▶ EXERCISE REQUIREMENTS
Once the line holding "Breloki do kluczy (713, 2423)" is found in the listing below, write it out and each later line exactly, up to and including the one holding "Jadalnia [button] (224, 80)".
PROVIDED DATA START
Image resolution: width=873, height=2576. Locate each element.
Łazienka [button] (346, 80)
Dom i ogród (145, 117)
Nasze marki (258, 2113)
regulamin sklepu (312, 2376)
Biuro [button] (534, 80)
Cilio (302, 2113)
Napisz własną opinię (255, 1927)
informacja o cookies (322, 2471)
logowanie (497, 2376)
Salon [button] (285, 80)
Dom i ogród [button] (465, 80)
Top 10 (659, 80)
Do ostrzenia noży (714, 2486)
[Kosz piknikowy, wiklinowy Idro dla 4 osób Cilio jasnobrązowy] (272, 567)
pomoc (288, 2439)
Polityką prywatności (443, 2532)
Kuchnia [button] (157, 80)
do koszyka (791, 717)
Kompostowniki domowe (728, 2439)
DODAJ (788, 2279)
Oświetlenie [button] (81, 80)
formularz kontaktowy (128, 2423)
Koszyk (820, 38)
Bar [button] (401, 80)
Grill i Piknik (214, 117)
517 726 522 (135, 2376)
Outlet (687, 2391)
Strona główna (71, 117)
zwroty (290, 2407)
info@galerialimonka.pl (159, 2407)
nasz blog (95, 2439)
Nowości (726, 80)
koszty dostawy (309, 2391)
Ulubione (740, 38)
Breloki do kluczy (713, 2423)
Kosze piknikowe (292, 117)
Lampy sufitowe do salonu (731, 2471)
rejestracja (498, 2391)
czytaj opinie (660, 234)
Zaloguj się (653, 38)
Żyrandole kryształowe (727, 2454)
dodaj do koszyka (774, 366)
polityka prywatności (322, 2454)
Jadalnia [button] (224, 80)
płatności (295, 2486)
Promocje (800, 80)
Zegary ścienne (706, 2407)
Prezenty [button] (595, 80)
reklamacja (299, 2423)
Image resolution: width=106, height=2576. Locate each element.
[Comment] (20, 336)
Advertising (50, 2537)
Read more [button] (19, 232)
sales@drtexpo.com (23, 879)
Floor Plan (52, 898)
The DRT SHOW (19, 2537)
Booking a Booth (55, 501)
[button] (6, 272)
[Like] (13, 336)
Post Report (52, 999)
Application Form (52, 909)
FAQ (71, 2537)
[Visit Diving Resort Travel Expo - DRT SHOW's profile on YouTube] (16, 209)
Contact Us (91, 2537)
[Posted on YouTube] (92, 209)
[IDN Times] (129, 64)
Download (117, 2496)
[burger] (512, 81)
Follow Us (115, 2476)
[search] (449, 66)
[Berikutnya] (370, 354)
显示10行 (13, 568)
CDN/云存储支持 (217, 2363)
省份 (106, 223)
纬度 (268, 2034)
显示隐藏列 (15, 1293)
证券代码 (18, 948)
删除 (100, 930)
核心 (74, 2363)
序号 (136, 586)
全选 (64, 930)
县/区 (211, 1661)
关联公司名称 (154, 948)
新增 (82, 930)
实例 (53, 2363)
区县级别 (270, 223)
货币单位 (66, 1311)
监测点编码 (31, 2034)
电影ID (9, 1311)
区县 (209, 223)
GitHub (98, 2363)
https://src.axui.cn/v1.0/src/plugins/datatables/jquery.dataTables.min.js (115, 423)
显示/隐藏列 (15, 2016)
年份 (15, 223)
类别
PROVIDED DATA END
▶ ANSWER TO THIS TASK
Breloki do kluczy (713, 2423)
Kosze piknikowe (292, 117)
Lampy sufitowe do salonu (731, 2471)
rejestracja (498, 2391)
czytaj opinie (660, 234)
Zaloguj się (653, 38)
Żyrandole kryształowe (727, 2454)
dodaj do koszyka (774, 366)
polityka prywatności (322, 2454)
Jadalnia [button] (224, 80)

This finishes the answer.